General characteristics
- Class & type: Gilliam-class attack transport
- Displacement: 4,247 tons (lt), 7,080 t.(fl)
- Length: 426 ft (130 m)
- Beam: 58 ft (18 m)
- Draft: 16 ft (4.9 m)
- Propulsion: Westinghouse turboelectric drive, 2 boilers, 2 propellers, Design shaft horsepower 6,000
- Speed: 16.9 knots (31.3 km/h; 19.4 mph)
- Capacity: 47 officers, 802 enlisted
- Crew: 27 officers, 295 enlisted
- Armament: 1 x 5"/38 caliber dual-purpose gun mount; 4 x twin 40 mm gun mounts; 10 x single 20 mm gun mounts;
- Notes: MCV hull No. ?, hull type S4-SE2-BD1

= USS Cullman =

USS Cullman (APA-78) was a that served with the United States Navy from 1945 to 1946. She was scrapped in 1965.

==History==
Cullman was named after a county in Alabama. She was launched 17 November 1944 by Consolidated Steel at Wilmington, Los Angeles, under a Maritime Commission contract; transferred to the navy 24 January 1945; and commissioned the next day.

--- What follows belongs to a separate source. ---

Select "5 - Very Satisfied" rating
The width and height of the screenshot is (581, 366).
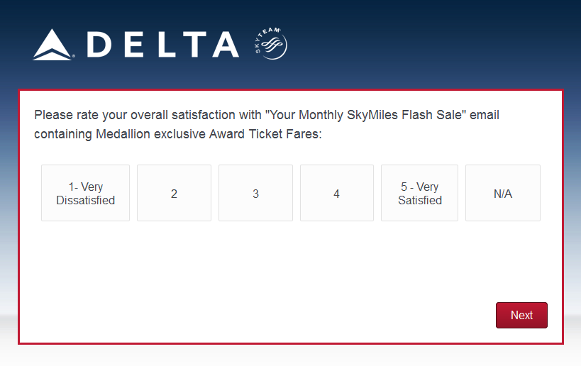[x=419, y=193]
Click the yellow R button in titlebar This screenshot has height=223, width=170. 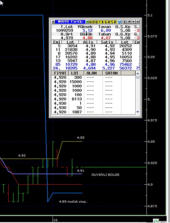pos(115,22)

Departing San Francisco 23 March 1945, Cullman arrived at Pearl Harbor 29 March and operated in training and inter-island transport duties until 6 July when she sailed for San Diego. Embarking troops and cargo, Cullman sailed 20 July for calls at Eniwetok and Ulithi on her way to Batangas Bay, Luzon, arriving shortly after the end of hostilities on 20 August. She loaded occupation troops, landed her army passengers at Tokyo Bay from 2 to 4 September, and arrived at Okinawa 7 September.

===Transporting occupation troops===

Cullman made one voyage to Guam, then landed US Marines at Taku Bar, China, for the reoccupation of northern China between 30 September and 6 October. Sailing by way of Manila, she lifted Chinese troops from Hong Kong to Taku and Qingdao in two voyages from 24 October to 21 November.

===Operation Magic Carpet===

Cullman then joined Operation Magic Carpet, the giant operation tasked with bringing returning servicemen home to the United States for discharge. She embarked homeward-bound servicemen at Manila for San Francisco, arriving 16 December 1945. She made a second voyage to Okinawa between 10 January and 15 February 1946.

===Decommissioning===
Cullman then returned to San Francisco where she was decommissioned on 22 May 1946 and transferred to the War Shipping Administration 30 June 1946 for disposal. She was sold for scrap in August 1965.